_Problem_: Your output should consist solely of the lines from the one holding "Viewport: 1024px width, 768px" to the end of the records below, inclusive, reproduced exactly and free of pictures.

*** Records for the exercise ***

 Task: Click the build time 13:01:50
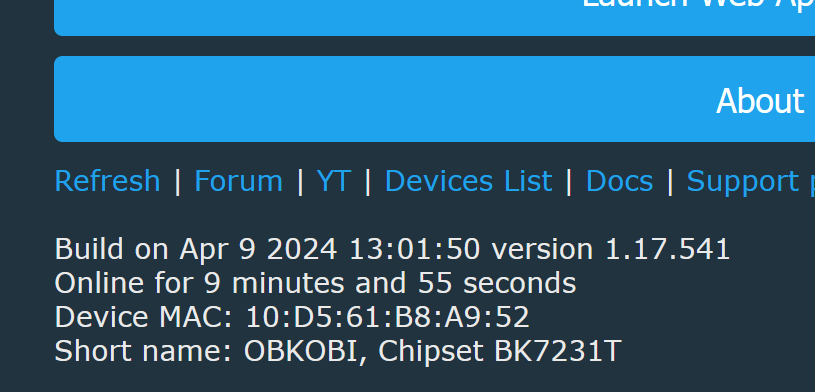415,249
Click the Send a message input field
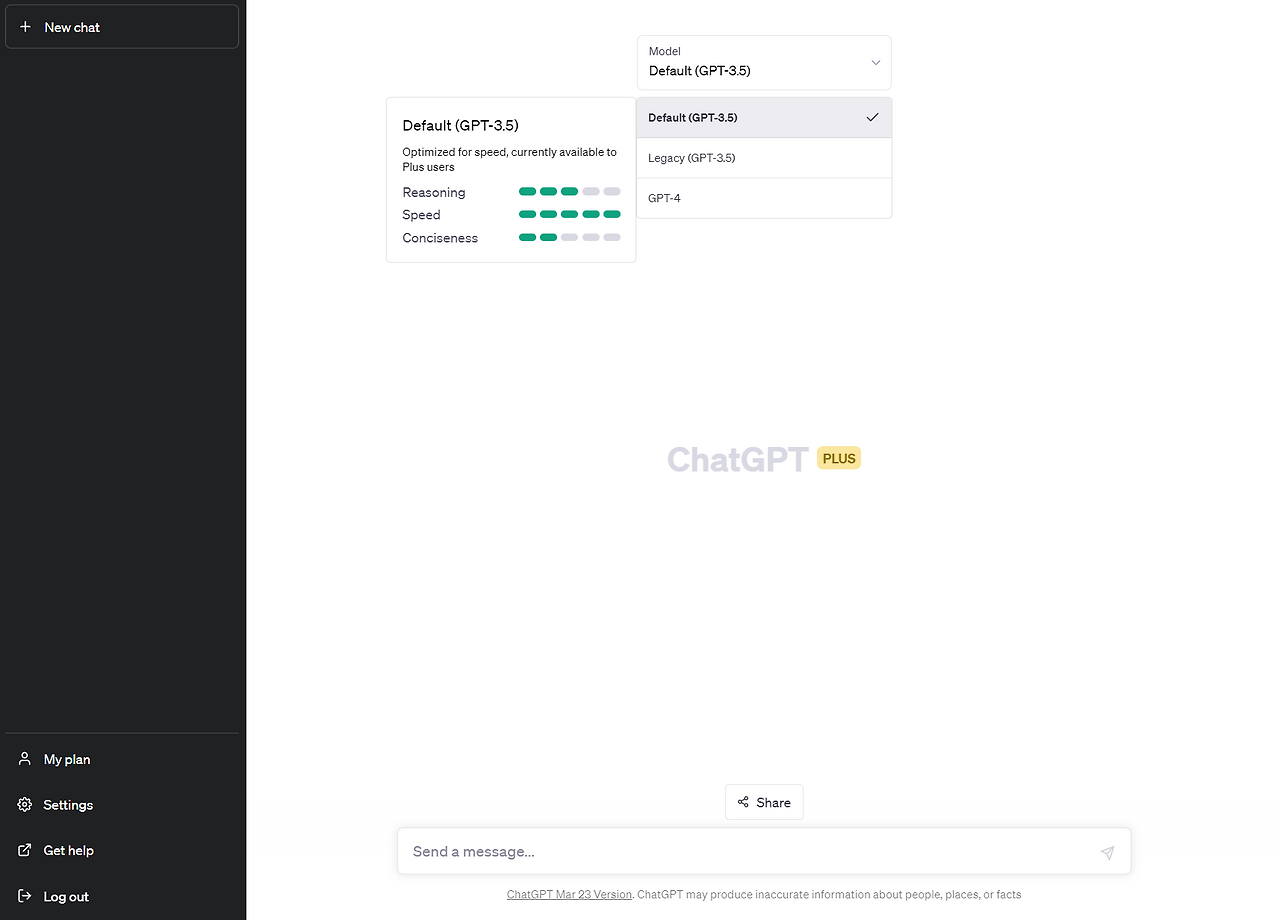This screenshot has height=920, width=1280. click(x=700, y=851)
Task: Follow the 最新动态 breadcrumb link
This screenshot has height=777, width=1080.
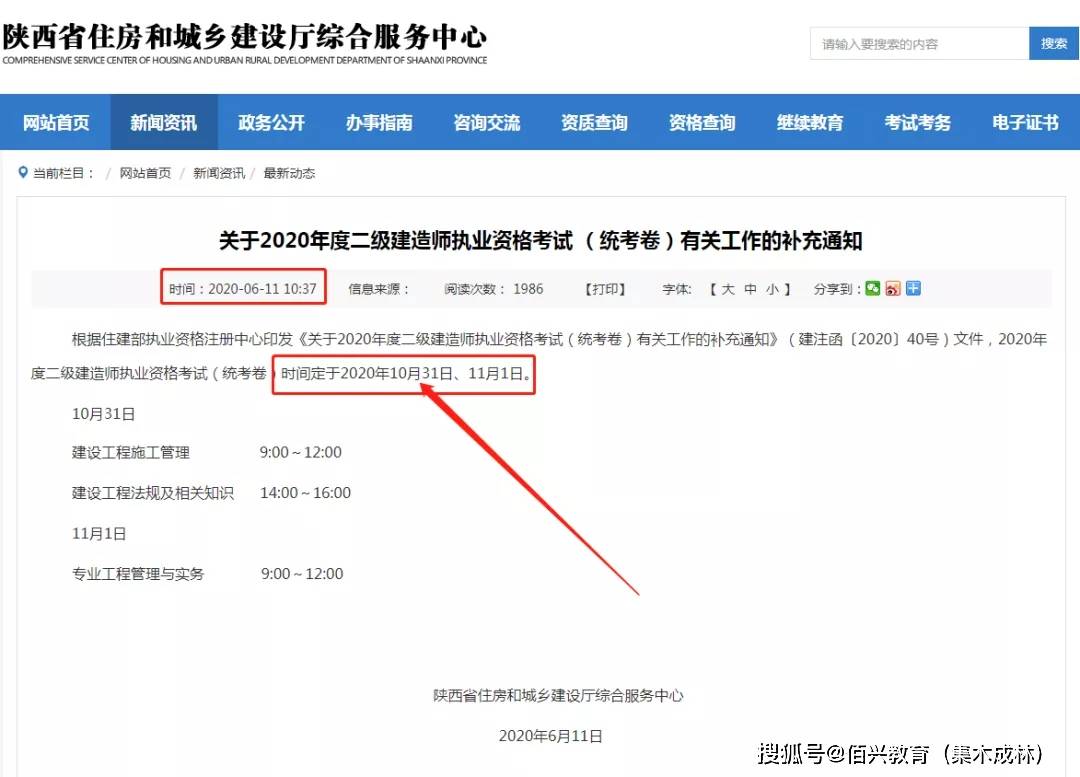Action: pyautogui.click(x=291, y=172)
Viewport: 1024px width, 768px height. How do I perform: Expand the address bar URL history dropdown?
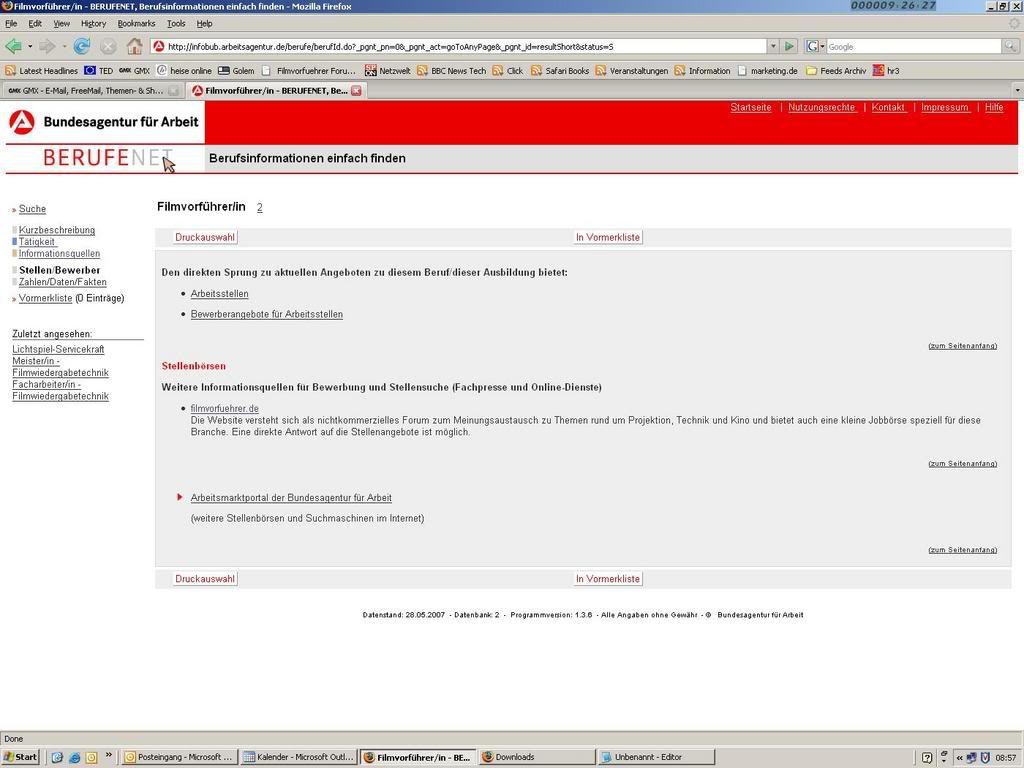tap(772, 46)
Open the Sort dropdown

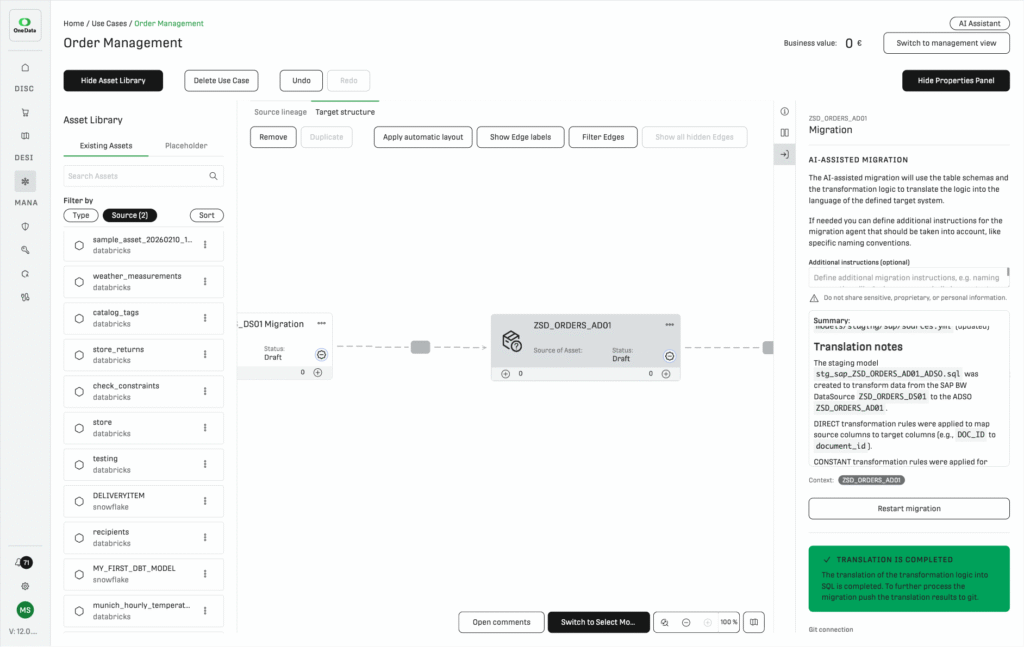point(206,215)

*** End of Records for the exercise ***

_Response box_:
Viewport: 1024px width, 768px height. How do I perform: Expand the address bar URL history dropdown?
tap(772, 46)
Open the Sort dropdown

point(206,215)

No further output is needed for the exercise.